LOUISVILLE, Ky. (WDRB) -- He's only been on the job a week, but Marty Pollio isn't wasting any time as the new leader of Doss High School.
Despite several turnaround efforts and millions of dollars in assistance over the past decade, the school in southwestern Jefferson County has struggled with low test scores, impoverished students and high teacher turnover for years.
"There is, without a doubt, a sense of urgency here at Doss," Pollio told WDRB News on Wednesday. "We have students who are not reaching their full potential and that is something that must be addressed immediately."
Pollio, who spent eight years as principal at Jeffersontown High School, was named the new principal of Doss on July 1.
"The first course of action was to set up meetings and meet with every staff member," said Pollio, who is the third principal to lead Doss in five years. "It's extremely important to meet with people and get a sense of where we are and where we need to go as a school."
Pollio replaces Ken Moeller, who left Doss after a state leadership assessment determined he did not have the capacity to continue the school's turnaround efforts. Moeller has since been named the principal at the Phoenix School of Discovery, a specialty school for students who choose to opt out of a regular school setting.
Doss was identified as a persistently low-achieving school by the Kentucky Department of Education in 2010 and has been the focus of restructuring efforts by officials in Jefferson County Public Schools.
According to most recent accountability results, Doss jumped from the 8th percentile in the state in 2013 to the 25th percentile in 2014.
However, test scores at Doss remain well below the state average -- 38 percent of students scored proficient on the history exam, 29 percent scored proficient on English exam, 27 percent were proficient on the math exam and only 13 percent were proficient on the science exam.
"I have a real firm belief in the instructional plan that I will implement here at Doss," Pollio says. "And I want to see that instructional plan in every single classroom."
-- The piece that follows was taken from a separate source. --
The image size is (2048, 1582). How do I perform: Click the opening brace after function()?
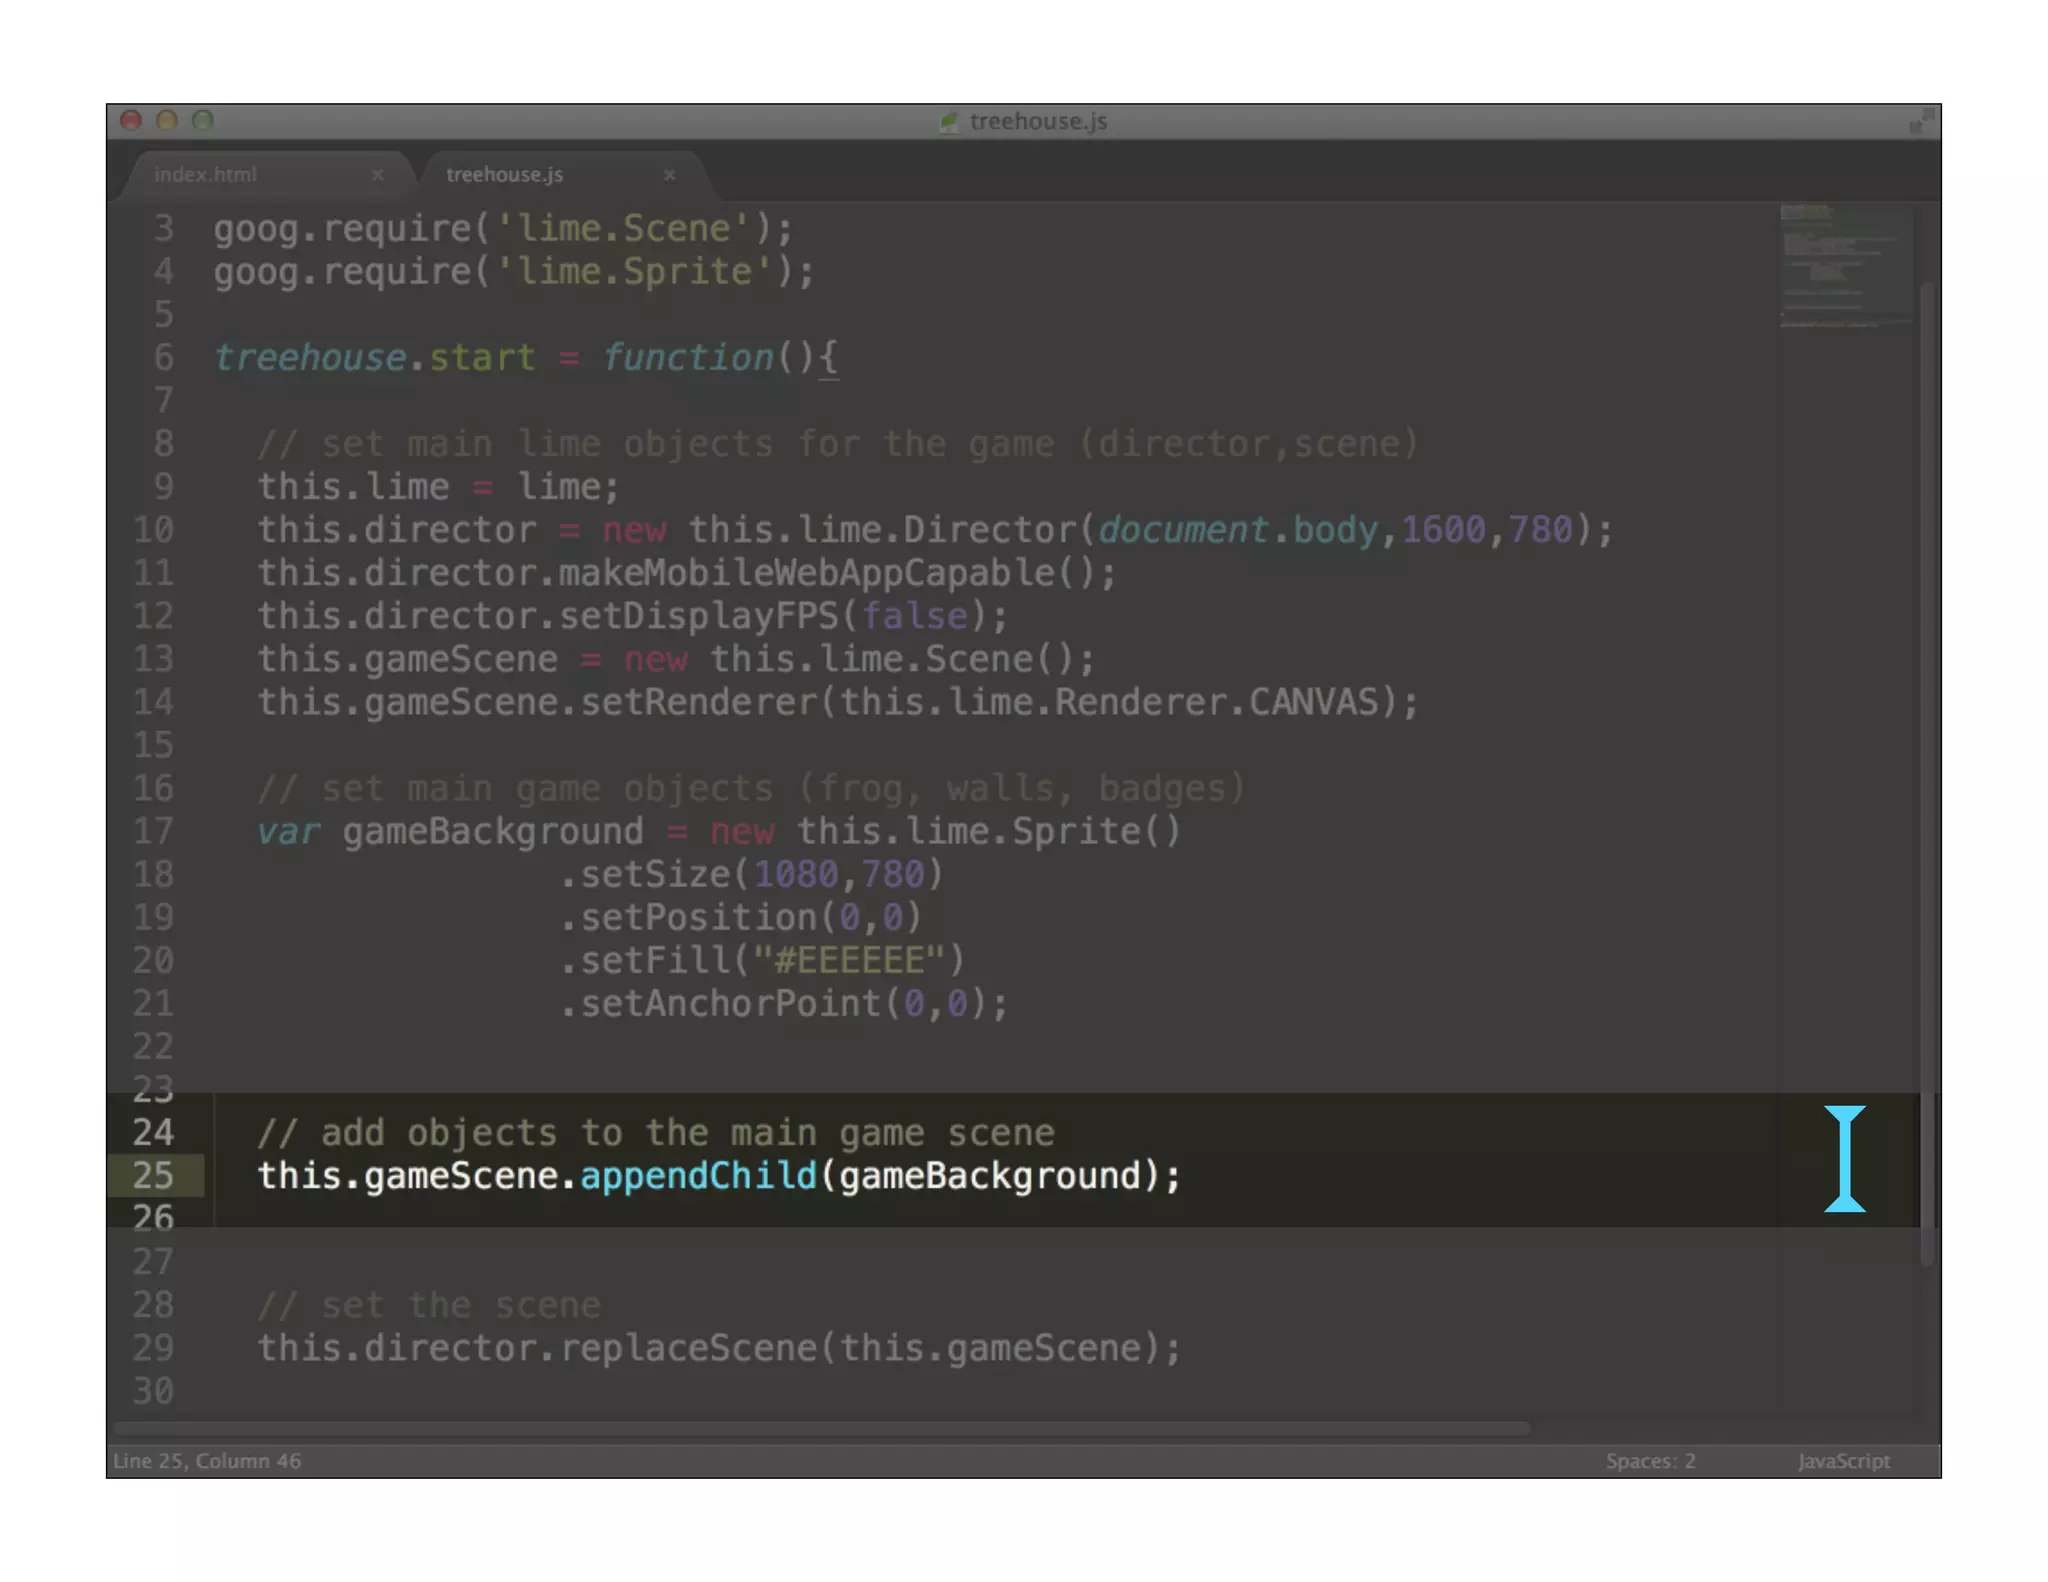(x=829, y=358)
As Pollio talks, he ackowledges the dry-erase board hanging on his office wall that keeps a running list of teacher vacancies. With less than a month before the first day of school Aug 12, he needs to interview and hire three assistant principals and 10 more teachers.
"For whatever reason, teacher turnover has been high over the past few years," Pollio said. "It makes it very challenging and difficult to bring in new people every single year and not have year to year growth with the same staff. A big focus for me is getting people to stay here. That's a big culture issue that I will have to work on."
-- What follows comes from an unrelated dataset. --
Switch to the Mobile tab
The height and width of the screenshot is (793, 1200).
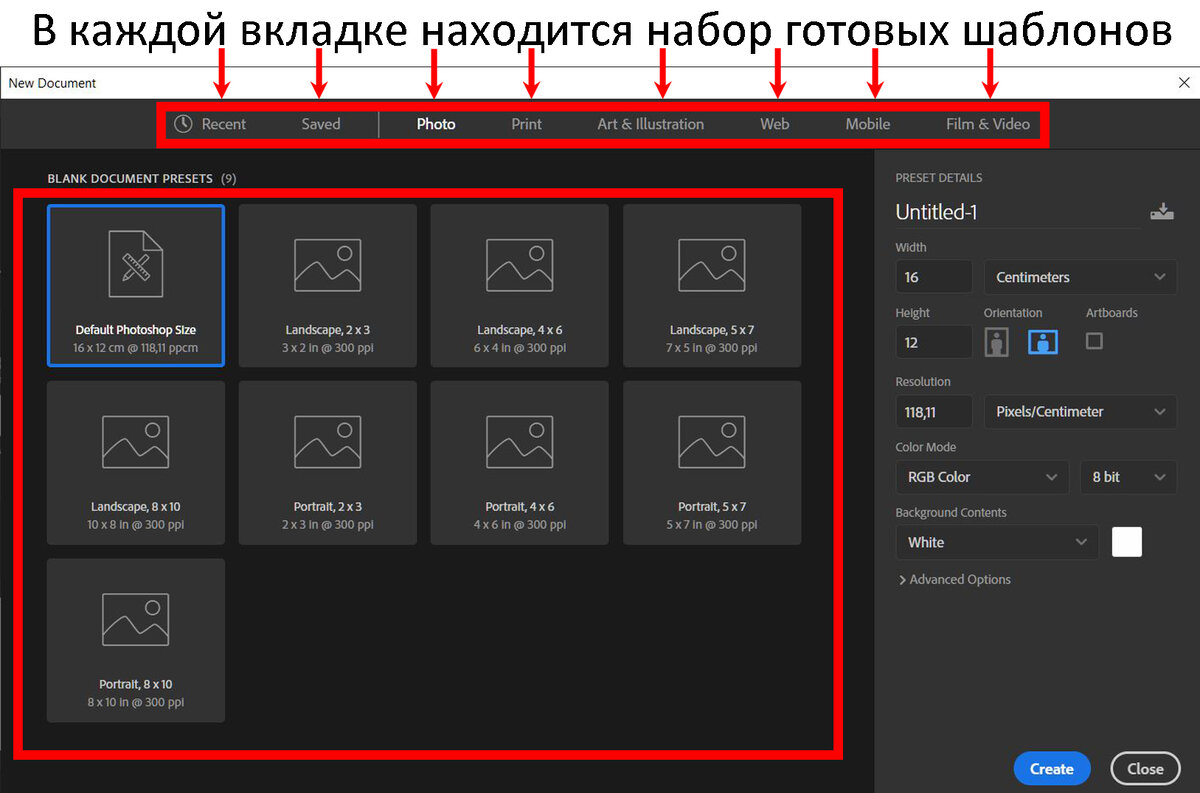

Doss had three assistant principals last year and of that only one -- Meosha Williams -- will return.
Brian Garrett was transferred to an assistant principal position at The Brown School and Clay Holbrook left to take a job at the Kentucky Department of Education.
In addition, JCPS Superintendent Donna Hargens has given Pollio additional money to hire a fourth assistant principal at Doss -- a position he says will be used to provide extra support for teachers.
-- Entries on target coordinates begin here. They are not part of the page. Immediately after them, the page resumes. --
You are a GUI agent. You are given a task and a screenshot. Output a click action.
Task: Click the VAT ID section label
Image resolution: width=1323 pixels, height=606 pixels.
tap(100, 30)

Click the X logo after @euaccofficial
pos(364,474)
"The vast majority of teachers at Doss are fairly new to the profession," he said. "We have to be able to provide support for these new teachers so they can continue to grow."
Pollio said he is looking at every aspect of the school -- from class schedules and teacher planning periods to discipline and culture -- and will work with his team to implement changes.
"I'm not one to make changes just for the sake of change," he said. "But there are changes that need to be made and I want teachers and students to to notice a difference when they walk in the door on the first day."
Pollio says another big goal is to improve the school's image.
Doss High School opened in 1967. It was built to relieve overcrowding from Butler, Fairdale, Western, Pleasure Ridge Park and Valley High Schools. Once a popular school in the south end of Louisville, student enrollment was dwindled in recent years.
"Right now, a lot of students in this area are not choosing to go to Doss," Pollio said. "A big thing that I think is necessary is convincing people in this community that Doss is the school they want to go to. That comes by improving what we do each and every day."